China’s development financing in Africa since 2013 reached $160 billion. And Beijing has channelled approximately $50 billion into African port infrastructure, a staggering investment that dwarfs Western commitments to the continent.
Some African countries have played along. Tanzania, for instance, has worked with China to repair a crucial railway line that links the port of Dar to copper belt in Zambia. Tanzania has also been building a crucial corridor into the Democratic Republic of Congo, where China has massive interests in minerals.

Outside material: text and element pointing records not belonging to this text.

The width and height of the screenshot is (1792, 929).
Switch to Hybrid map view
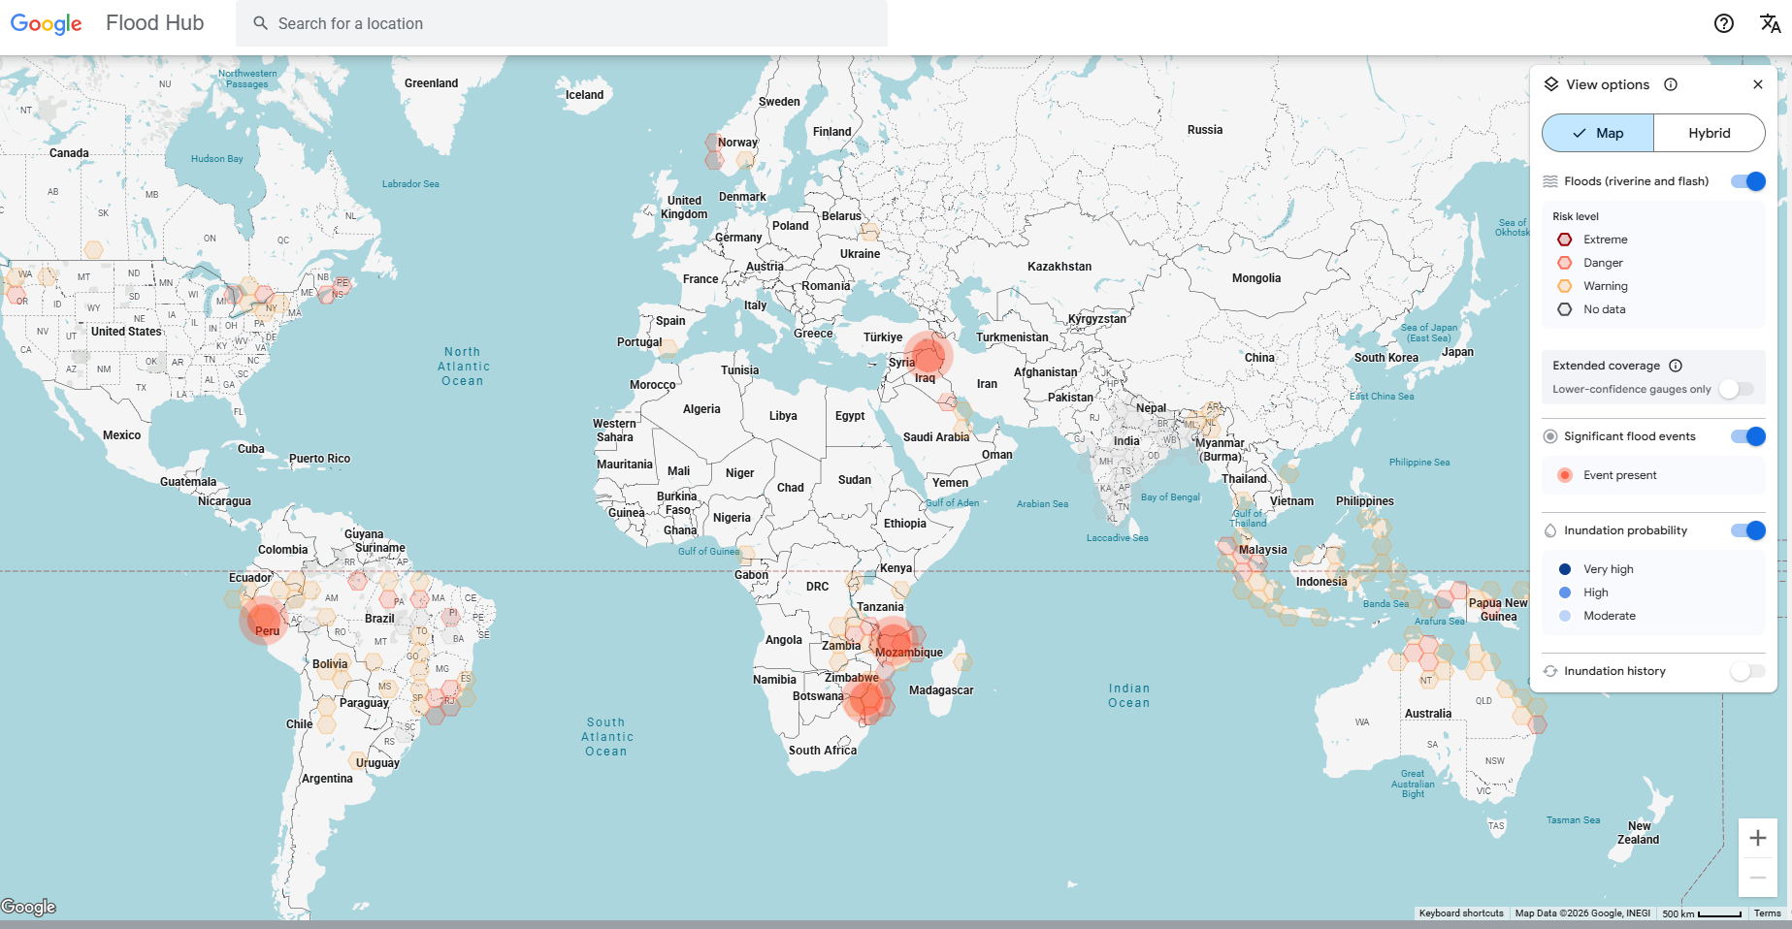tap(1709, 133)
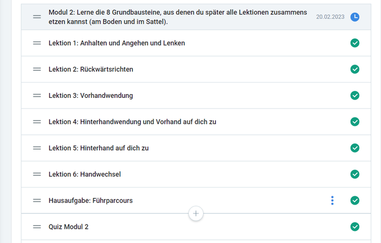The height and width of the screenshot is (243, 381).
Task: Toggle green checkmark on Lektion 5 row
Action: tap(355, 148)
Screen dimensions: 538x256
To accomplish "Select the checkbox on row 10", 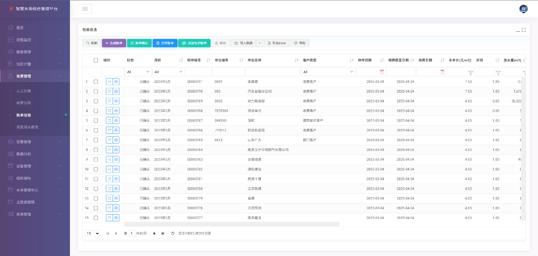I will pyautogui.click(x=96, y=169).
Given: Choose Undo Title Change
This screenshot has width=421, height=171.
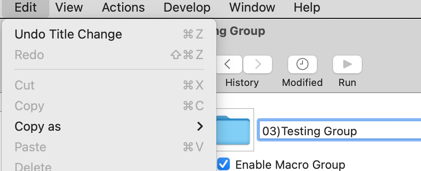Looking at the screenshot, I should tap(109, 34).
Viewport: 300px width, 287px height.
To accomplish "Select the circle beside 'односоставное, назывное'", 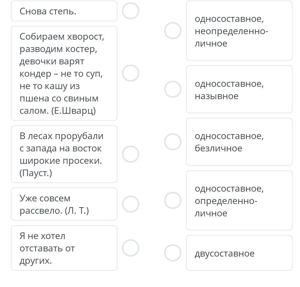I will (x=173, y=89).
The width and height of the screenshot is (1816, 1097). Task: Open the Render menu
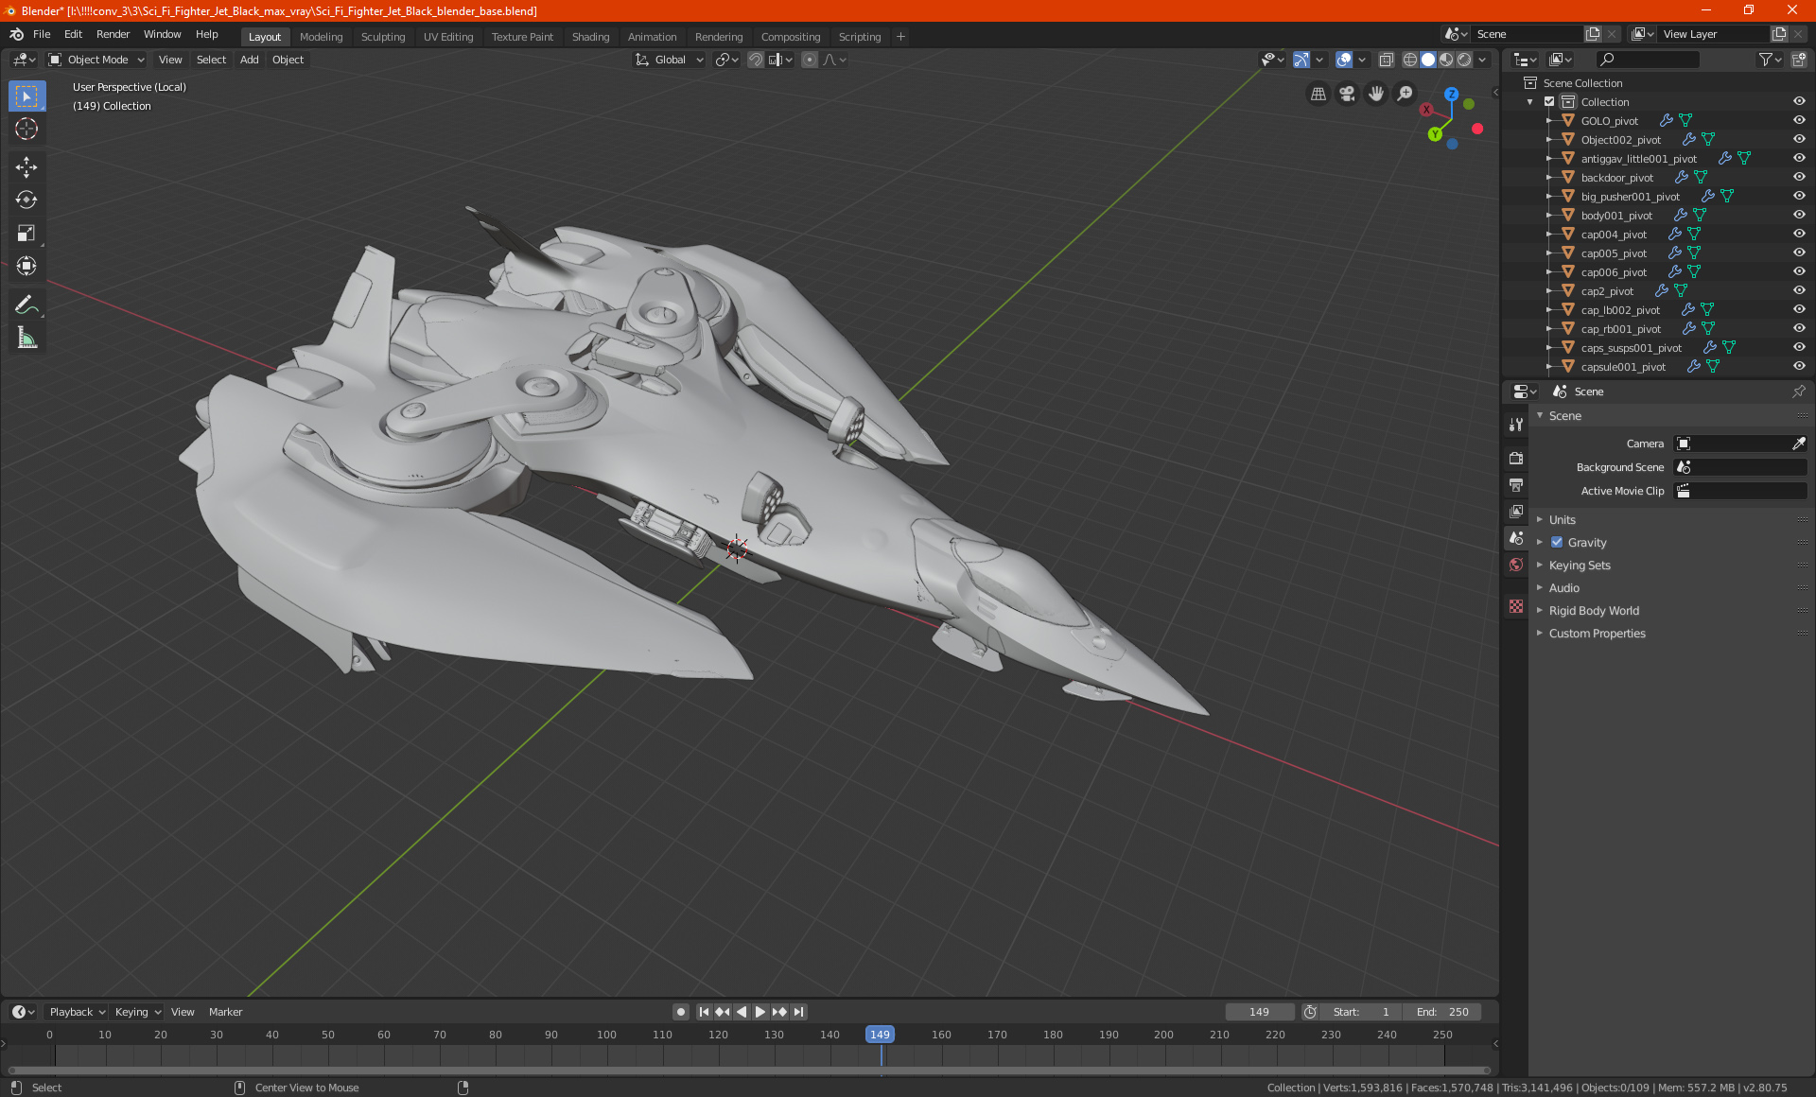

China’s port development strategy has also linked Africa’s 16 landlocked countries via Chinese-built inland transport infrastructure, which helps get goods and resources to market and vice versa lending credence to international trade.“Countries don’t build roads for their own use. Kenya uses Mombasa but its gateway to interaction with other countries. That is the same situation where China finds itself with these countries when they want for example to do business with these countries,” said Dr Adhere.“It may look like Chinese driven but sort of looks like country driven. However, the Chinese capability is usually matched with the African needs including the port construction sector.”China’s port developments are concentrated in 32 African countries. West Africa has 35, compared to 17 in East Africa, 15 in Southern Africa and 11 in North Africa, according to one assessment by Africa Center for Strategic Studies (ACSS).
By comparison, Latin America and the Caribbean host 10 Chinese-built or operated ports. Asian countries host 24.
According to a report published on last year by ACSS, Chinese state-owned companies are involved in ports as financiers, builders, or operators, as part of Beijing's broader strategy to boost trade flows and advance its geopolitical ambitions.